Por esta razón, cuando el gobernante o administrador tiene la calma de leer todo sin preocuparse de lo que afecte a su persona, lastimando su vanidad o su amor propio, los periódicos que lo atacan o censuran más fuertemente quizás le sirven mejor que aquellos que lo aprueban o sostienen.

Deseo mucho que tengamos al fin un gran movimiento periodístico, que discuta y someta los principios y los hombres al crisol de una crítica severa e implacable, único medio que veo de moralización, y como ustedes se anuncian así, deseo que no desmayen. Por mi parte, quiero dar el ejemplo de entregar toda mi vida pública, todos mis actos como funcionario público a la censura de mis conciudadanos.

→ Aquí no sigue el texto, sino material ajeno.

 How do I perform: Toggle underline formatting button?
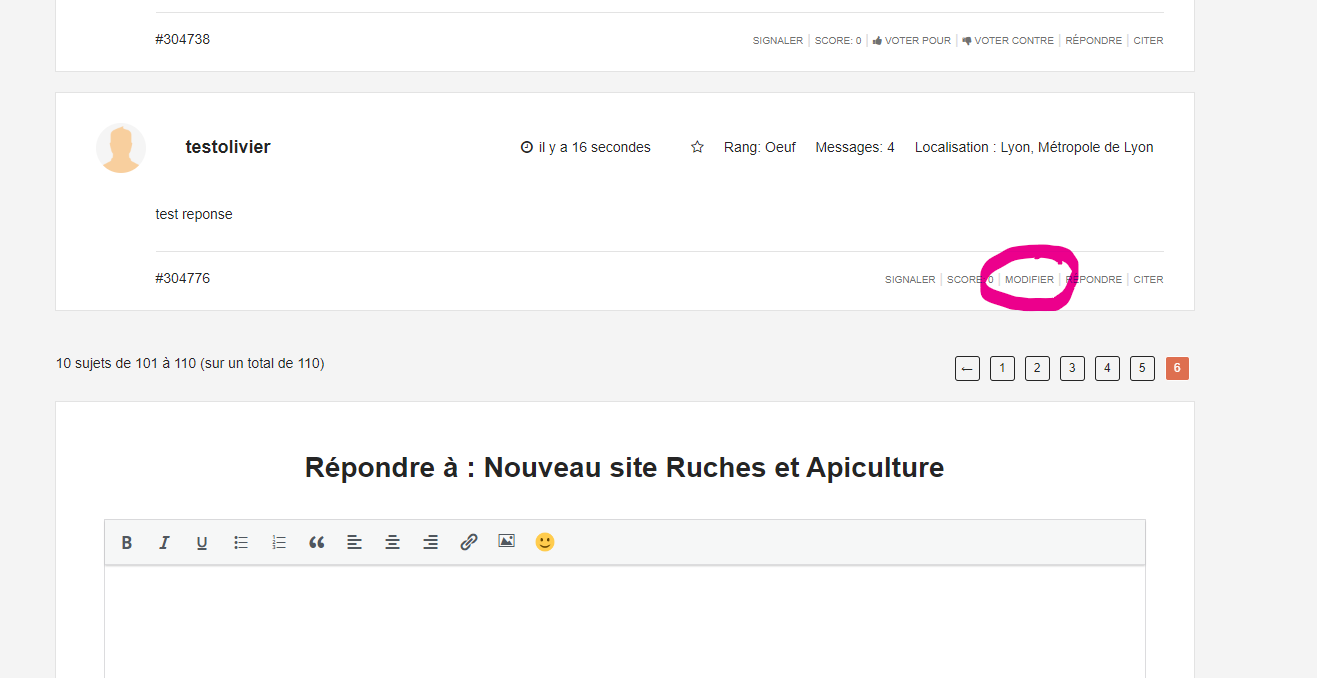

No importe que a veces sean injustos y apasionados.

Y como creo que el hombre público pertenece en todo y por todo a la sociedad, no vacilo en decir que admito también, con gusto y por convicción, la censura o el examen en la vida privada. Ustedes me harán un gran servicio, ya que me encuentro a la cabeza de la administración, si no sólo no guardan contemplación con mis propios actos o conducta, sino también si me ayudan a moralizar el servicio, flagelando en sus columnas a todos los funcionarios que no sean, en público y en privado, dignos de servir a nuestro incipiente país.

Con criterios presidenciales de este calibre puede concluirse que, cuando los gobernantes no temen a la prensa, esta no teme a los gobernantes.

EL GRAN CAMPEÓN

A Tomás Cipriano de Mosquera se lo conoce como Gran General, título dado por sus más entusiastas partidarios y que llenaba plenamente la capacidad de orgullo de este militar, quien, como pocos, vibraba hasta el fondo con cuanto le representara poder y causa de veneración.

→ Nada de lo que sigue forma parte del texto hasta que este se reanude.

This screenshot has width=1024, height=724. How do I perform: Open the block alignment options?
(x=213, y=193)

Sin embargo, dentro de las posibilidades del léxico actual, surge una expresión que denota de inmediato la actitud triunfalista del general y político liberal: «Gran Campeón», por las irrebatibles ganas que mostró de tener el poder en sus manos cada que tuvo ocasión. Es decir, que ningún otro de los ciudadanos que han ocupado la presidencia de la República agrupa tantos motivos para ser identificado como tal, como gran campeón, en la lucha por llegar a la primera magistratura.

La personalidad histórica de Mosquera está traspasada por un inusual corte de mando, atafagado de ansias presidenciales que lo condujeron en varias oportunidades a gobernar el país y, en otras, a verse cerca de la elección. Su vida transcurrió entre la euforia del triunfo y la amargura del fracaso. Fue una constante transpolación vital en su temperamento varonil y belicoso, no exento de una hondura humana significativa, cuya proyección quiso siempre dirigirla hacia una ciudadanía sorprendida por su genio y su talante.

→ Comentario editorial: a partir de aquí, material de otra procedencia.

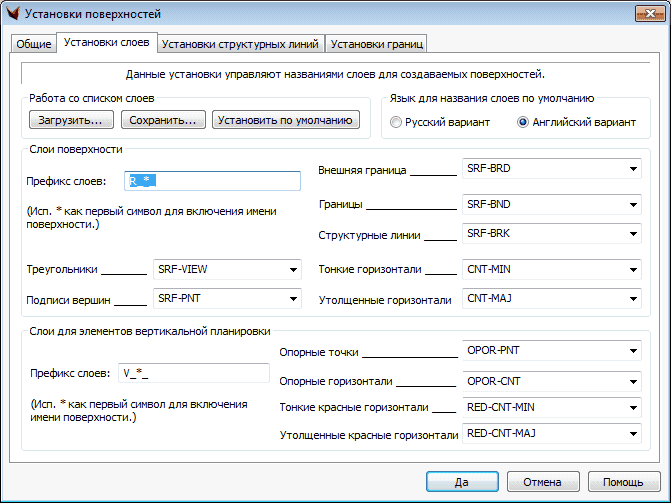The height and width of the screenshot is (503, 671).
Task: Click the Загрузить... button
Action: pyautogui.click(x=70, y=121)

Su primer contacto con la magia del poder presidencial fue en 1845, cuando se dispuso a regir los destinos patrios durante cuatro años. Llegaba con una hoja de servicios militares y políticos llena de méritos suficientes para ganarse la adhesión de la mayoría de los electores. Su espíritu tiritaba de una emoción y una vanidad fuera de lo ordinario, mientras su inteligencia aclaraba con total definición lo que debería ejecutar en esos cuatro largos años de cara al país.

Esta administración fue impactante. Dejó huella. Las generaciones siguientes lo reconocieron, haciéndose eco de la opinión generalizada tras la terminación de su período. Así, con la nostalgia del aplauso y la venia, Mosquera dejó transcurrir unos cuantos años e intentó llegar por segunda vez a la primera magistratura. Consideró que el buen nombre de su pasada gestión le aseguraría el retomo. Pero la suerte de los sufragios le fue adversa en 1857, año del triunfo de Mariano Ospina Rodríguez.

Esto supuso que confluyeran en el caudillo caucano dos sentimientos de amplio espectro: el gozo de la buena imagen de su cuatrienio de 1845 a 1849 y el malestar por la pérdida de las elecciones. Ambas sensaciones se confabularon y rompieron con el equilibrio de sus ímpetus: emprende la guerra contra Ospina Rodríguez, como ya se vio, con la vehemencia que da la intuición de la victoria y, en 1861, entra soberbiamente a Bogotá con el mando ejecutivo en sus manos.

Por fin, de nuevo, sentía la pesadez, la grata pesadez de la presidencia. Aunque pendiente de consolidarla.